IC-2A Answers and Explanations


1)  C                The vent uses a 50 PSI gas source and consumes approximately 10 LPM gas flow to power the logic circuits. If you are trying to figure out how long the vent will run on air & oxygen tanks, be sure to add 10 LPM gas consumption to the minute ventilation of the patient when doing your calculations.

2)  B                PEEP must be set before setting the inspiratory effort. Since the inspiratory effort does not auto-compensate, any time PEEP is changed, inspiratory effort must be readjusted.

3)  A                When the sensitivity is set appropriately, each time the patient makes an inspiratory effort, the DEMAND indicator will activate. If the patient is on ASSIST CONTROL, the CYCLE indicator will activate along with each demand effort. If the patient is in SIMV, the DEMAND indicator should activate with each patient effort. The vent will deliver the set tidal volume according to the rate set by the Insp. Time and Exp. Time knobs, and any additional breaths will open the demand valve and deliver flow at whatever flow rate is set. (Note: If the patient happens to take a spontaneous sigh breath, it’s possible they could open the demand valve flow a couple times in a row to satisfy their spontaneous need.)
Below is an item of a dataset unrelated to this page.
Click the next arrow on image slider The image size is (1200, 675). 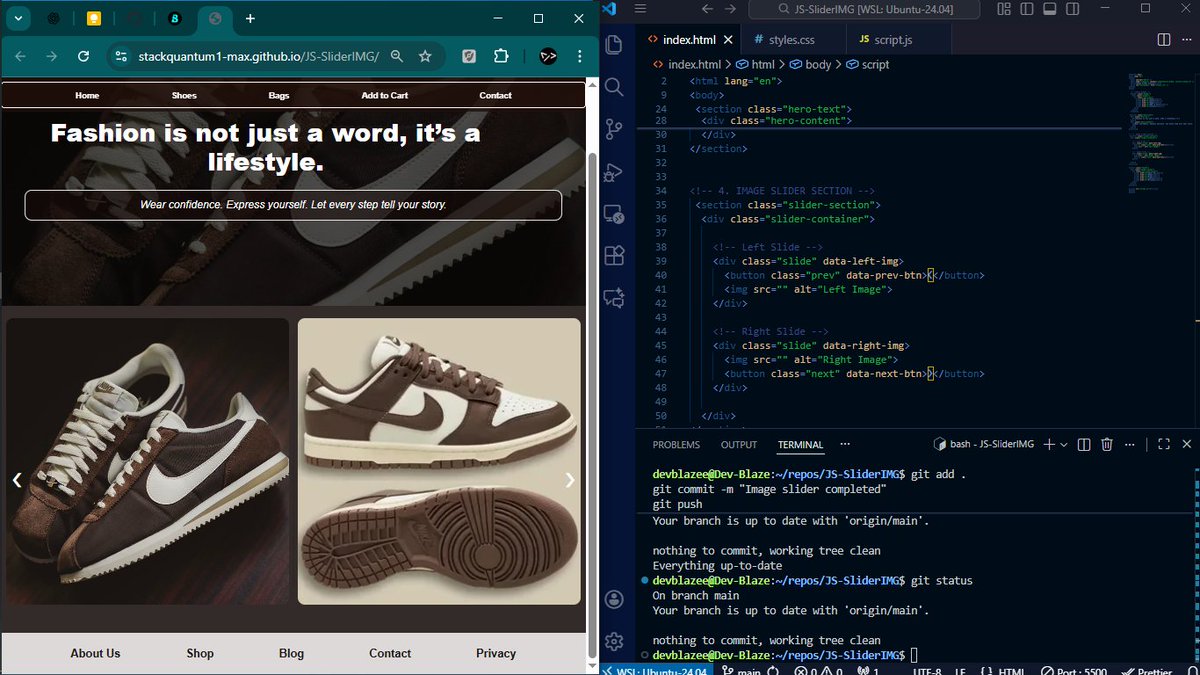tap(570, 480)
4)  C                The chart on the side should be used as a guide. By adjusting the Exp. Time knob and counting the cycles of the vent when it is in the NORMAL mode you can achieve any rate between 1 1/3 to 66 BPM.

5)  A                VERY IMPORTANT!!!  The SIMV setting on the IC-2A is a little different than most ventilators. Your patient must truly be making a spontaneous effort and the sensitivity must be set accordingly. If the vent does not detect any spontaneous effort, a back-up breath will be delivered only once every 10 seconds at the pre-set tidal volume. If you are concerned that your patient’s spontaneous effort may not be reliable and 6 BPM is not sufficient, you may want to consider using Assist Control mode.

6)  C                When setting up for each patient, the MAX PRESSURE knob should always be set to its maximum setting initially to assure that you are delivering the full tidal volume and not pressure limiting. Once you are satisfied with the volume delivery, you can occlude the patient circuit and set the max pressure knob to a level that will provide an appropriate pressure pop off, or, if you desire to deliver pressure limited ventilation instead of volume limited, you may set the max pressure knob to your desired pressure limit.